Weakly Supervised Video Salient Object Detection via Point Supervision
- URL: http://arxiv.org/abs/2207.07269v1
- Date: Fri, 15 Jul 2022 03:31:15 GMT
- Title: Weakly Supervised Video Salient Object Detection via Point Supervision
- Authors: Shuyong Gao, Haozhe Xing, Wei Zhang, Yan Wang, Qianyu Guo, Wenqiang
Zhang
- Abstract summary: We propose a strong baseline model based on point supervision.
To infer saliency maps with temporal information, we mine inter-frame complementary information from short-term and long-term perspectives.
We label two point-supervised datasets, P-DAVIS and P-DAVSOD, by relabeling the DAVIS and the DAVSOD dataset.

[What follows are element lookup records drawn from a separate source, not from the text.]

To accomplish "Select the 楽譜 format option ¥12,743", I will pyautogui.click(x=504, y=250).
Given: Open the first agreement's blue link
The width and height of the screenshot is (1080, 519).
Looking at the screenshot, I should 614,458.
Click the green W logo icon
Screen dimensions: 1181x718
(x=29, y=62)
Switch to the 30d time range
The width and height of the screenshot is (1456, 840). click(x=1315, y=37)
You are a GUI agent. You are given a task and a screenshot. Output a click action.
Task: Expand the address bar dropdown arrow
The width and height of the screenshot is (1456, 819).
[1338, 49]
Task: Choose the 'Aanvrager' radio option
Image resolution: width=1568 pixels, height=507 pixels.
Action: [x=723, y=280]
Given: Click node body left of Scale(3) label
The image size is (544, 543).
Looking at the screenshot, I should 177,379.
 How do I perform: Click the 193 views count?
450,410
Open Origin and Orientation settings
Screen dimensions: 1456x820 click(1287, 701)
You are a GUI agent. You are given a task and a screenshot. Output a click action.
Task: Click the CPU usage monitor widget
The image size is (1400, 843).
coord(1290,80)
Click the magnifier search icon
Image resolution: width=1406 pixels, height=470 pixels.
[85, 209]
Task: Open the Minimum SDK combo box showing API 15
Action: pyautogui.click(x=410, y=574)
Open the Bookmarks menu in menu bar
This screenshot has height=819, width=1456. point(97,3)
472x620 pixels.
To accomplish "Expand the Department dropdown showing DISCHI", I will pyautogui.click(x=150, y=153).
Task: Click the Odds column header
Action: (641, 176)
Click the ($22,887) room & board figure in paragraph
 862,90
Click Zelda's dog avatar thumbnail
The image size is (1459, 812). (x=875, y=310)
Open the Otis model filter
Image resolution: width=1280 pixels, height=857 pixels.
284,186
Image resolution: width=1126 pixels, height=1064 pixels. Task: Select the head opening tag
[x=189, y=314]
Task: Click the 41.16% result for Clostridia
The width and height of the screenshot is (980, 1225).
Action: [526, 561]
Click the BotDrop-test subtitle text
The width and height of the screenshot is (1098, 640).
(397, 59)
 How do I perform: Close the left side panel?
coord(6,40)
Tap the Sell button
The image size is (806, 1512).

- Score: 18.952253968878356
- License: http://arxiv.org/licenses/nonexclusive-distrib/1.0/
- Abstract: Video salient object detection models trained on pixel-wise dense annotation
have achieved excellent performance, yet obtaining pixel-by-pixel annotated
datasets is laborious. Several works attempt to use scribble annotations to
mitigate this problem, but point supervision as a more labor-saving annotation
method (even the most labor-saving method among manual annotation methods for
dense prediction), has not been explored. In this paper, we propose a strong
baseline model based on point supervision. To infer saliency maps with temporal
information, we mine inter-frame complementary information from short-term and
long-term perspectives, respectively. Specifically, we propose a hybrid token
attention module, which mixes optical flow and image information from
orthogonal directions, adaptively highlighting critical optical flow
information (channel dimension) and critical token information (spatial
dimension). To exploit long-term cues, we develop the Long-term Cross-Frame
Attention module (LCFA), which assists the current frame in inferring salient
objects based on multi-frame tokens. Furthermore, we label two point-supervised
datasets, P-DAVIS and P-DAVSOD, by relabeling the DAVIS and the DAVSOD dataset.
Experiments on the six benchmark datasets illustrate our method outperforms the
previous state-of-the-art weakly supervised methods and even is comparable with
some fully supervised approaches. Source code and datasets are available.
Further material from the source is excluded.